Woman Says Cop|Had a Lot of Nerve


     CHICAGO (CN) – A traffic stop became a search for love in the wrong place when a city cop searched motor vehicle records to find a woman’s home address and left her a note asking her out on a date, the woman claims in Federal Court.



     Evangelina Paredes sued Stickney police Officer Christopher Collins, Police Chief Joseph Kretch and the Village of Stickney, a southwest suburb of Chicago, just southwest of Cicero.
     Paredes say Collins pulled her over for speeding on Oct. 22, 2011, issued her a ticket and she continued on her way to work.
     Two days later, Paredes says, she found an envelope fixed to the windshield of her car. The complaint states: “Inside the envelope was a handwritten letter to the plaintiff asking her on a date:
     ‘Hello,
     ‘It’s Chris I’m that ugly bald Stickney cop who gave you that ticket on Saturday. I know this may seem crazy and you’re probably right, but truth is I have not stopped thinking about you since. I don’t expect a girl as attractive as you to be single, or even go for a guy like me but I’m taking a shot anyways.
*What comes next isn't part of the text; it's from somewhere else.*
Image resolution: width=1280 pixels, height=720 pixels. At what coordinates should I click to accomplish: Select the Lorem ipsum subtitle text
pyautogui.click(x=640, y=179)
     ‘Because the truth is I’ll probably never see you again un-less I do, and I could never forgive my-self. Listen if I never hear from you I understand, but hey I did cost you $132 least I can do is buy you dinner. Little about me real quick I just turned 27, did 4 years in the Army, and been a cop for just over 3 years. Hope to hear from you one way or another. Thanks!!!’ (A copy of the letter is attached as Exhibit B.)”
     Paredes says Collins found her car parked behind her apartment building. She adds: “It was not mere happenstance that defendant Collins had found her car.
     “The letter caused plaintiff to suffer great fear and anxiety. Plaintiff could not believe that a police officer would use his access to her personal information to find her home and stalk her. She instantly felt unsafe in her own home and feared for her safety and the safety of her children.
     “Defendant Collins used his authority and position as a police officer not to protect the public, but to attempt to manipulate the plaintiff into going out on a date with him.
     “Upon information and belief, it is not uncommon for Village of Stickney police officers to abuse their power and violate constitutionally protected rights of citizens because the Village of Stickney has lax policies with regard to personal information and allows for these types of constitutional violations.”
     She seeks punitive damages for privacy invasion, civil rights violations, intentional infliction of emotional distress and violation of the Driver’s Privacy Protection Act.
     Paredes is represented by Carlos Becerra.